It may be permissible to add that few persons,—comparatively,—conceive the bearing on the outcome of the Civil War, of the campaigns and battles that took place beyond the Alleghanies. There is more than one pretentious history, which would lead a reader to suppose that all of the events of importance took place upon the Atlantic seaboard. It does not diminish in the least either the merit or the renown of the armies that measured their strength in that confined arena to suggest that the movements that resulted in the transfer of the control over hundreds of thousands of square miles of territory,—territory that teemed with the fruits of the earth,—was, taken in connection with the naval blockade, a very considerable factor in the wearing down and final collapse of the Southern Confederacy.
Wilson J. Vance
Newark, N. J., July
14, 1914.
INTRODUCTION
Table of Contents
On the banks of a shallow winding stream, traversing the region known as Middle Tennessee, on the last day of December, 1862, and on the first and second days of January, 1863, a great battle was fought,—a battle that marked the turning point of the Civil War.

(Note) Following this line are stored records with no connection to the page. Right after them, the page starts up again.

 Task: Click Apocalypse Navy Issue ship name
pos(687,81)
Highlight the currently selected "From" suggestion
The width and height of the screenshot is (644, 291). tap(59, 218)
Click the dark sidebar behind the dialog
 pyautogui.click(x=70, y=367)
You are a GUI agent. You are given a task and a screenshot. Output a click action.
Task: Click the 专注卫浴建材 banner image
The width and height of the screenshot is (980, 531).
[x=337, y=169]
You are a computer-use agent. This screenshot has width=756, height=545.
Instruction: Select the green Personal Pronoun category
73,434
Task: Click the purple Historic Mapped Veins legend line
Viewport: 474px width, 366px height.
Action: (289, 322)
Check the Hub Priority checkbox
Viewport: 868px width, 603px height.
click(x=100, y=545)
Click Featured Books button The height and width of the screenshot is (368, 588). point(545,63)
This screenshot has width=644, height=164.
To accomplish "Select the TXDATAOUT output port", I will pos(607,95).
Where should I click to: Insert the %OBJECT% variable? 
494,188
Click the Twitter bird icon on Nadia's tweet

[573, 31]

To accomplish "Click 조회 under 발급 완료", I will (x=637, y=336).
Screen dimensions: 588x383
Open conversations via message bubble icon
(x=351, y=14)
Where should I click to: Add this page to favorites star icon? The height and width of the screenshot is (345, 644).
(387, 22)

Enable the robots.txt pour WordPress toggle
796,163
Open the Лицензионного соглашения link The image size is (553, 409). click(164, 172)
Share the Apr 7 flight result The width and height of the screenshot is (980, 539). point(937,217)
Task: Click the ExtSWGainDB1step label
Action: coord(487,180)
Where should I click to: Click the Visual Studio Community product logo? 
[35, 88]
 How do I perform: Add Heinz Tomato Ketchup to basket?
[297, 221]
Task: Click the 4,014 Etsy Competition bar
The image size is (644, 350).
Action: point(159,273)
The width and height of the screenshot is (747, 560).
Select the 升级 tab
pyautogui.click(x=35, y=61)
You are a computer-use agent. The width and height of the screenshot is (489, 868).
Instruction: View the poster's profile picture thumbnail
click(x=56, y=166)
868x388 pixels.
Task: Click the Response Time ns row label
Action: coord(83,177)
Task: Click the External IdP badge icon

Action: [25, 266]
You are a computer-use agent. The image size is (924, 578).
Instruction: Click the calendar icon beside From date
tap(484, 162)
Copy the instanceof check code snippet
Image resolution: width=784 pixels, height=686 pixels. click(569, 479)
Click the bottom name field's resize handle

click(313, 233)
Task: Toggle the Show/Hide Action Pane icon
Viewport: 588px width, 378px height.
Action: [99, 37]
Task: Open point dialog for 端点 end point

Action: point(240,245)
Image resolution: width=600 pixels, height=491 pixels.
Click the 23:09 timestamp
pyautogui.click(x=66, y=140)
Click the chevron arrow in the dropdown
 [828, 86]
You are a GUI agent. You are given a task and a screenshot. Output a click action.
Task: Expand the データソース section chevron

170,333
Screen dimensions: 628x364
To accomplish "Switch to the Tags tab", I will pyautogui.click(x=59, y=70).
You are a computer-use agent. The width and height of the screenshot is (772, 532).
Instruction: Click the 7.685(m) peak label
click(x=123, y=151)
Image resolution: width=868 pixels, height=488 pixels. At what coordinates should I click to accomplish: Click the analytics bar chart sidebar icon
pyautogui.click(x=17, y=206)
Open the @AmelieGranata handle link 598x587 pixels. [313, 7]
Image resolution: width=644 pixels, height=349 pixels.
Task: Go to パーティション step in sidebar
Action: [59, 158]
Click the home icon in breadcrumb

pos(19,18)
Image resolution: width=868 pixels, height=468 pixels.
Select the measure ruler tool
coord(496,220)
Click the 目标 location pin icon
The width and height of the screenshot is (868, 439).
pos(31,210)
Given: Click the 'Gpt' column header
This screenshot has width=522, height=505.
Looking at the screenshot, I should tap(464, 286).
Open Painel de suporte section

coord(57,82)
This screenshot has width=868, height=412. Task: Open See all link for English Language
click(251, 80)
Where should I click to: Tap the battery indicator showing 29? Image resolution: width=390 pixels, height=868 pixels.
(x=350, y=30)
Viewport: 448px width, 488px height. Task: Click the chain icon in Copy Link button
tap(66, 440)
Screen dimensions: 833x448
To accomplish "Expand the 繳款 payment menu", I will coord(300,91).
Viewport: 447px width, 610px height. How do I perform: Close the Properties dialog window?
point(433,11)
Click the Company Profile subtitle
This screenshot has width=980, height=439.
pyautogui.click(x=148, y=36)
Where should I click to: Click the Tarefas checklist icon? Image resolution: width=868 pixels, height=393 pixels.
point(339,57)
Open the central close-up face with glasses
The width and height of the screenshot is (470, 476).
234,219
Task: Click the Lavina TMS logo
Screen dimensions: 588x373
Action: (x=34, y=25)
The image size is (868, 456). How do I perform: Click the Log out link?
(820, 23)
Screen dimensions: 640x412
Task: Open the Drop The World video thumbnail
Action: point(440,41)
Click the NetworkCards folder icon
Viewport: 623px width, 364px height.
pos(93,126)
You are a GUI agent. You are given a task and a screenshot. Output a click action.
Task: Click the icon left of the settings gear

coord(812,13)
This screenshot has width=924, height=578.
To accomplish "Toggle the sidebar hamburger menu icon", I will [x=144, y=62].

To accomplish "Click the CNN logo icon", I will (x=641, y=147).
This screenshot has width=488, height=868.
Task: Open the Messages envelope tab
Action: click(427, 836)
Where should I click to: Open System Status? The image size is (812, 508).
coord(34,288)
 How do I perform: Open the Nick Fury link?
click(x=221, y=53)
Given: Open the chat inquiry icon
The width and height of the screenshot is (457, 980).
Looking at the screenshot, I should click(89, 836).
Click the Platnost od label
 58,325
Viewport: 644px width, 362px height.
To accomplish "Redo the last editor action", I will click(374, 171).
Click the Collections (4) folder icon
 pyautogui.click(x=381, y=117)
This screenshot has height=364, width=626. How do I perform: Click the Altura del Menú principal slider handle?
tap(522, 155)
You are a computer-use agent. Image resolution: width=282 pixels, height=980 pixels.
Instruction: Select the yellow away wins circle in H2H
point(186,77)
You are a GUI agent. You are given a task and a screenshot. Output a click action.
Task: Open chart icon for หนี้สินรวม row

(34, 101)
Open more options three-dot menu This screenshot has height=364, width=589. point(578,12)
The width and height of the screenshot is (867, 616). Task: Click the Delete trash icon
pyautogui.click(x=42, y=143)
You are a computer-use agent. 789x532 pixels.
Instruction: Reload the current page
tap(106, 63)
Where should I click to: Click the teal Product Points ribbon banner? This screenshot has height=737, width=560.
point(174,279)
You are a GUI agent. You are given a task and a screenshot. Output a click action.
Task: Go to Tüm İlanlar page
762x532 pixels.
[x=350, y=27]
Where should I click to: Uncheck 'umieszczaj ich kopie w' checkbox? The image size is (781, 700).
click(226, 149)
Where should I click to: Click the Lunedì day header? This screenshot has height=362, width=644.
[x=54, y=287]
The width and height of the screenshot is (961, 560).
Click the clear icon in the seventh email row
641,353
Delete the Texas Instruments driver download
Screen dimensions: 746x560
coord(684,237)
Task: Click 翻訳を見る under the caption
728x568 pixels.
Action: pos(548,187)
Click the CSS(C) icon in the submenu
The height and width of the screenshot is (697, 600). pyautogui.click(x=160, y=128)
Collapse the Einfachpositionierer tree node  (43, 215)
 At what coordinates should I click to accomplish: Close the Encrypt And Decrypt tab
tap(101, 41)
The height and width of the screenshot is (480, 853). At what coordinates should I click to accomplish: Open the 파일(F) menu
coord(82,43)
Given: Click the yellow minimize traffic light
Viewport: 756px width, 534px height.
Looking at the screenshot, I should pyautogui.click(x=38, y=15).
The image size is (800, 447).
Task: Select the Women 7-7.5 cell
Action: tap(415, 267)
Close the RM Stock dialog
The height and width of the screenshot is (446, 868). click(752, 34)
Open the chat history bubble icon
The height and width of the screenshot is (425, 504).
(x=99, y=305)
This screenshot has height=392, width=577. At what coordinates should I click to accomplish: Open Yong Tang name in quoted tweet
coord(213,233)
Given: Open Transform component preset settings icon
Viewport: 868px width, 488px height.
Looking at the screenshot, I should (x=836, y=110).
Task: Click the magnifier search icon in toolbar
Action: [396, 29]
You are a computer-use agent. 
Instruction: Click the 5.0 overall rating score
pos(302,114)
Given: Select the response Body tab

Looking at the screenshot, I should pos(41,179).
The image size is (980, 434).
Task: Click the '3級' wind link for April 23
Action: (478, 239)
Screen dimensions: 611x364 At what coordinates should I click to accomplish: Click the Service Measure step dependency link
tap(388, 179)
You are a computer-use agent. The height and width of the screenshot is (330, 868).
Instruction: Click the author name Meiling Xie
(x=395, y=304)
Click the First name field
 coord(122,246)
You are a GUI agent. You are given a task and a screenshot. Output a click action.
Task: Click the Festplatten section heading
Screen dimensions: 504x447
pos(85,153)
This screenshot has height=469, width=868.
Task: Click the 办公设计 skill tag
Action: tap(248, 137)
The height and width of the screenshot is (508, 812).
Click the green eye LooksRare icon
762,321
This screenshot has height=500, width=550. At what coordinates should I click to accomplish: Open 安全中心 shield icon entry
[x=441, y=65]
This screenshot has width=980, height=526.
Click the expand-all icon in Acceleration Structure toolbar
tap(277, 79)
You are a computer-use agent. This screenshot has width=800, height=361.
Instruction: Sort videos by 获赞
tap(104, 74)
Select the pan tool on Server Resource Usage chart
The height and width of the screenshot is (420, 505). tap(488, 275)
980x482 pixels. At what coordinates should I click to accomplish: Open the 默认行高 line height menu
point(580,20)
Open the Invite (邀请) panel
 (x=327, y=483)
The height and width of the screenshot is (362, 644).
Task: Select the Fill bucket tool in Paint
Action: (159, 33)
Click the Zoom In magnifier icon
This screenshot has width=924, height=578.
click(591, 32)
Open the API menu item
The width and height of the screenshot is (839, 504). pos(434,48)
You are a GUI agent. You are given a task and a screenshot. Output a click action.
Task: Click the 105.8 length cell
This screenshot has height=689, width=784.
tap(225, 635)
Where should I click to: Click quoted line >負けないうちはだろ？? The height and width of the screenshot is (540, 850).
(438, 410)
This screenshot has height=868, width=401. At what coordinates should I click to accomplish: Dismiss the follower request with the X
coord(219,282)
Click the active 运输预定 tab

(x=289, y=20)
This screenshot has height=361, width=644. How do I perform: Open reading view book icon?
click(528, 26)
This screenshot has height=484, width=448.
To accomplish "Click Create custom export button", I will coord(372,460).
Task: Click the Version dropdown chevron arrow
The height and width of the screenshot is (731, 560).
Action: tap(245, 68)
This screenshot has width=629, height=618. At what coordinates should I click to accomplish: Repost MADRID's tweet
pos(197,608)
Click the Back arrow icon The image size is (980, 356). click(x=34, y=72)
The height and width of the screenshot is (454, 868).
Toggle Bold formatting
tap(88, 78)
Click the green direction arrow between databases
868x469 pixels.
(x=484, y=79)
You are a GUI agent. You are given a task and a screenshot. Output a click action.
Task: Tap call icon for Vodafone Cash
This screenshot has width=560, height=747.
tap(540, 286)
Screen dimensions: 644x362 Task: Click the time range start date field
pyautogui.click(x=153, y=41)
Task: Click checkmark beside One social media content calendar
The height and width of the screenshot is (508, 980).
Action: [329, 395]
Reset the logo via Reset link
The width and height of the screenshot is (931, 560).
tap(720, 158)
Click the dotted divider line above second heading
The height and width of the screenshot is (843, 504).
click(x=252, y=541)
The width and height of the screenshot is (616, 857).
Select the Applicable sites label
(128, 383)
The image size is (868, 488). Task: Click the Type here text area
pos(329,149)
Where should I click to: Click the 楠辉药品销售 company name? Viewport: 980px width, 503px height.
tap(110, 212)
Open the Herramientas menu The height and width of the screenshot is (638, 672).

Stone’s River, as the North designated it, or Murfreesboro,—to give it the Southern name,—has hitherto not been estimated at its true importance. To the people of the two sections it seemed at the time but another Shiloh,—horrifying, saddening, and bitterly disappointing. Its significance, likewise, has escaped almost all historians and military critics. But now the perspective of half a century gives it its proper place in the panorama of the great conflict.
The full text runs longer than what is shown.